En la plaza todavía quedaba ayer algún coche inservible convertido en un colador por la metralla de un proyectil y unos columpios agujereados. En una de las esquinas un grupo de personas charlaban ruidosamente y empinaban el codo. Natalia quiso invitar a conocer su apartamento sin soltar una pequeña garrafa de vodka. Como ya habían hecho otros vecinos, la mujer rogaba que se utilizasen las fotografías para denunciar el abandono en que viven. «Queremos reconstruir nuestras casas y normalizar nuestras vida», comentó emocionada
A partir del 27 de febrero de 2022 los combates entre blindados convirtió Irpin en uno de los grandes campos de batalla tras la invasión rusa. Tres días después dos Su-25 rusos bombardearon el casco urbano de la ciudad y dos misiles alcanzaron un edificio del barrio residencial vecino.
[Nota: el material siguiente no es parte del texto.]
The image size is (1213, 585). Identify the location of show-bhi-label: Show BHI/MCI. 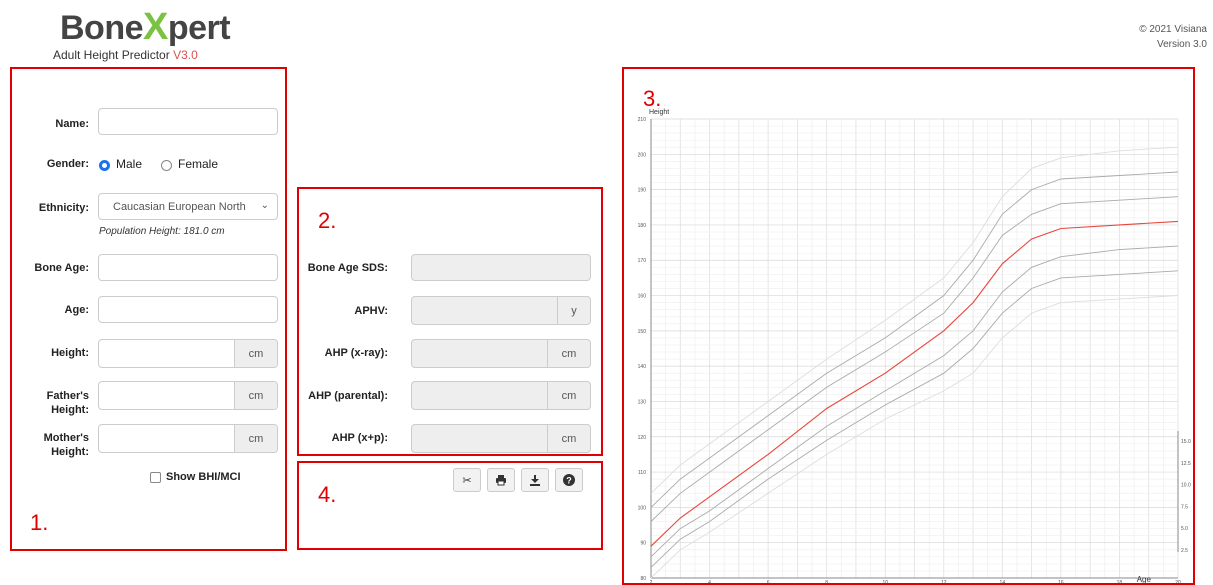
(204, 477).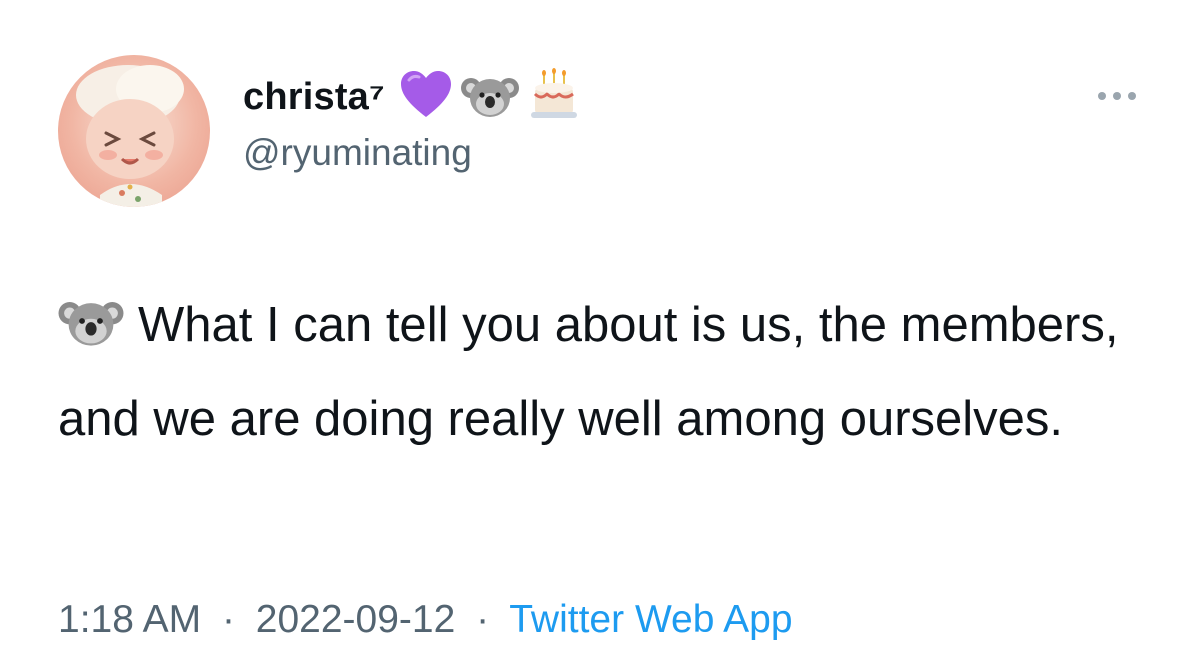 This screenshot has width=1200, height=668. I want to click on display-name: christa⁷, so click(314, 98).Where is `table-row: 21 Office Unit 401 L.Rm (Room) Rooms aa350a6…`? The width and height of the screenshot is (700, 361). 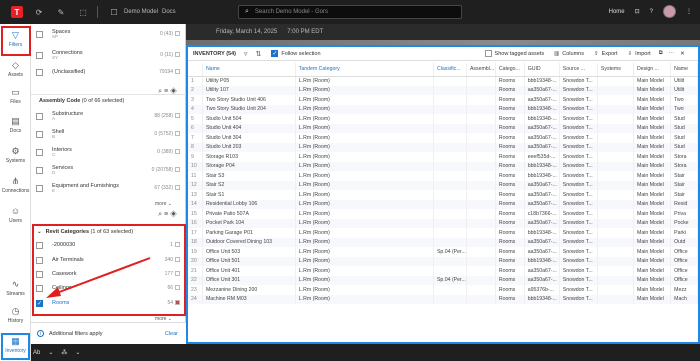
table-row: 21 Office Unit 401 L.Rm (Room) Rooms aa350a6… is located at coordinates (443, 271).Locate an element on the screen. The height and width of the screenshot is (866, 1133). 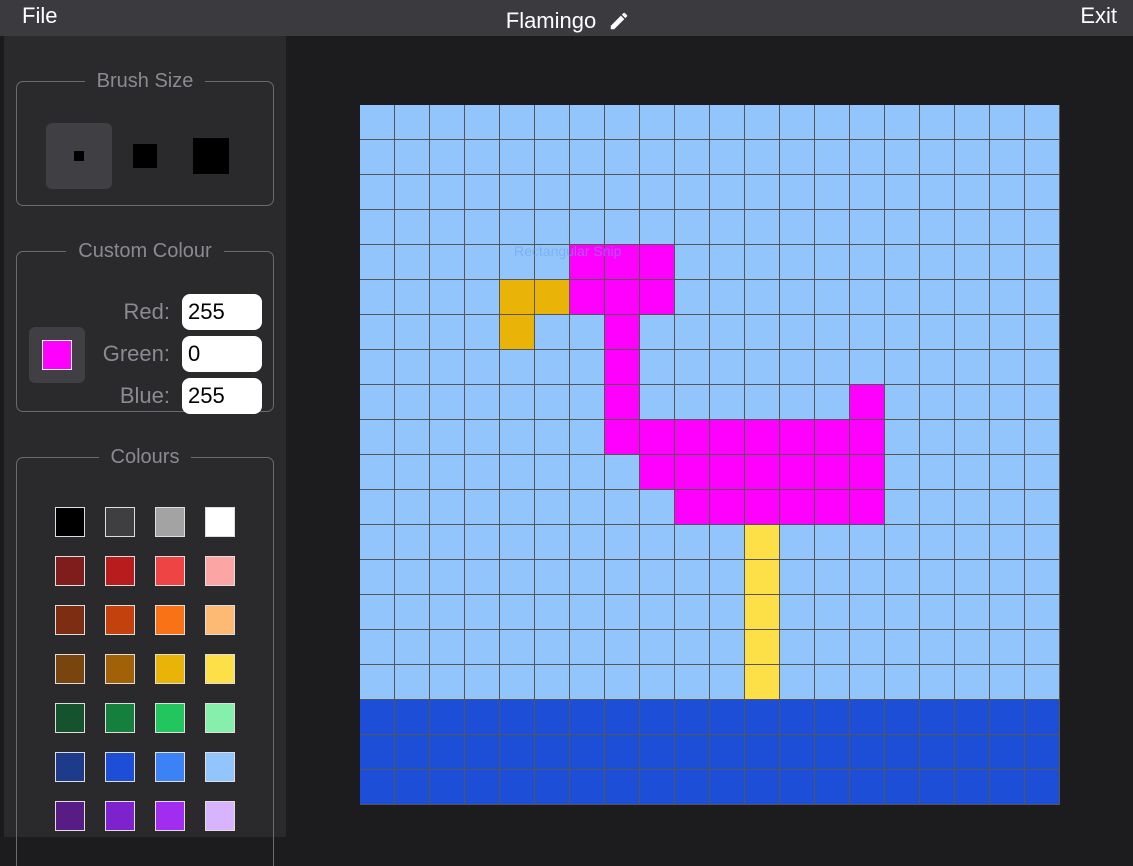
pencil-icon is located at coordinates (619, 21).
Acciones bélicas consideradas como crímenes de guerra por las convenciones internacionales, que prohíben los ataques contra la población civil.
Natalia consiguió escapar y refugiarse fuera de Irpin junto a otras miles de personas y no regresó hasta que los soldados rusos se retiraron de la localidad. Del coqueto piso de 74 metros cuadrados, situado en el tercer piso, no quedaba nada. Quedó completamente carbonizado en una fecha posterior al 1 de marzo.
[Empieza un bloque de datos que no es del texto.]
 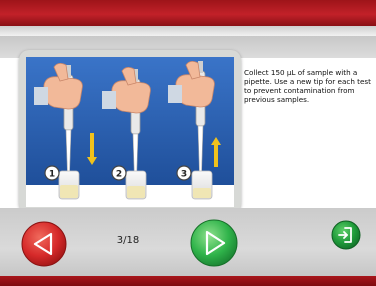 I want to click on step-label-1: 1, so click(x=52, y=175).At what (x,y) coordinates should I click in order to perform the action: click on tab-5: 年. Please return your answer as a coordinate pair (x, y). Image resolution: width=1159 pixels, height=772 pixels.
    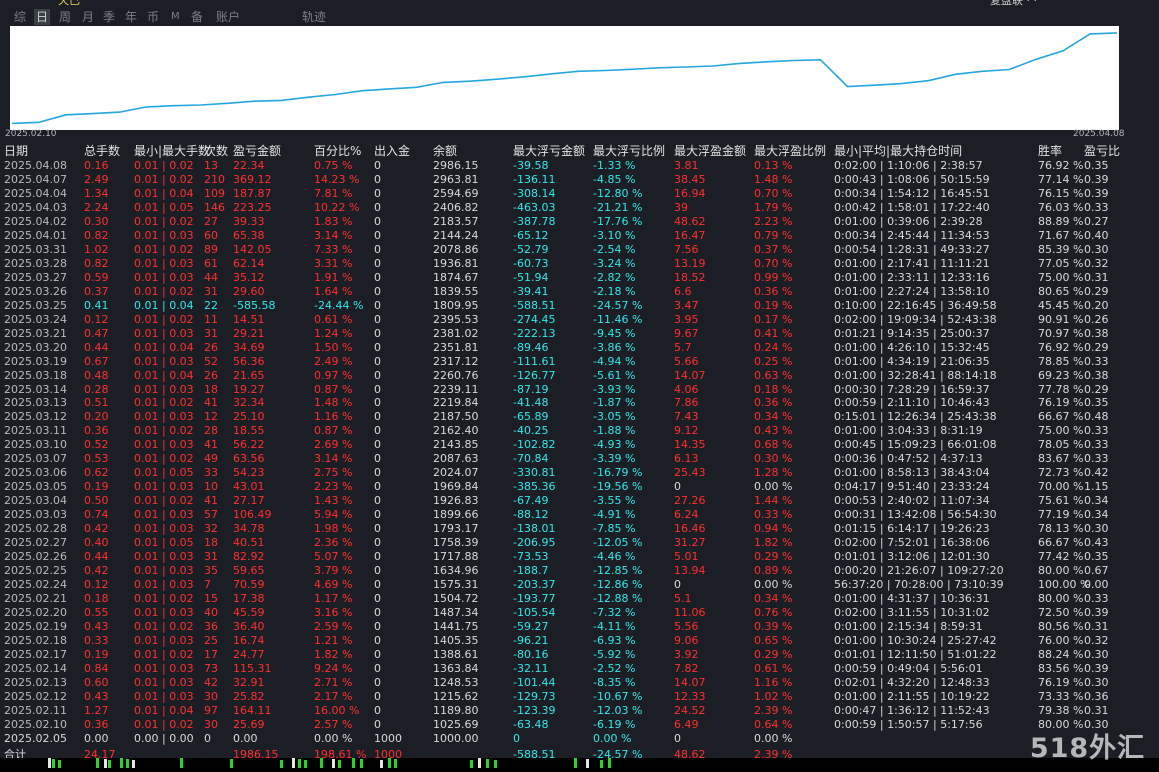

Natalia subió las escaleras y entró en la casa donde vivía con su hermana. En el comedor la pantalla de la televisión se había desintegrado, la vajilla estaba hecha añicos y diseminada por toda la habitación. Las ventanas también habían desaparecido y el frío había convertido el lugar en un congelador. Nadie había venido a evaluar los daños. Ni siquiera sabía si el edificio tendría que ser derribado.
Natalia bajó temblorosa las escaleras. La emoción y el alcohol le impedían andar con normalidad. Se paró varias veces para tomar aire mientras miraba por los pasillos que daban a los apartamentos de sus vecinos también destruidos. En la calle se despidió amablemente. Y se volvió a reunir con los vecinos más deseosos de intoxicarse para superar su ingrato destino.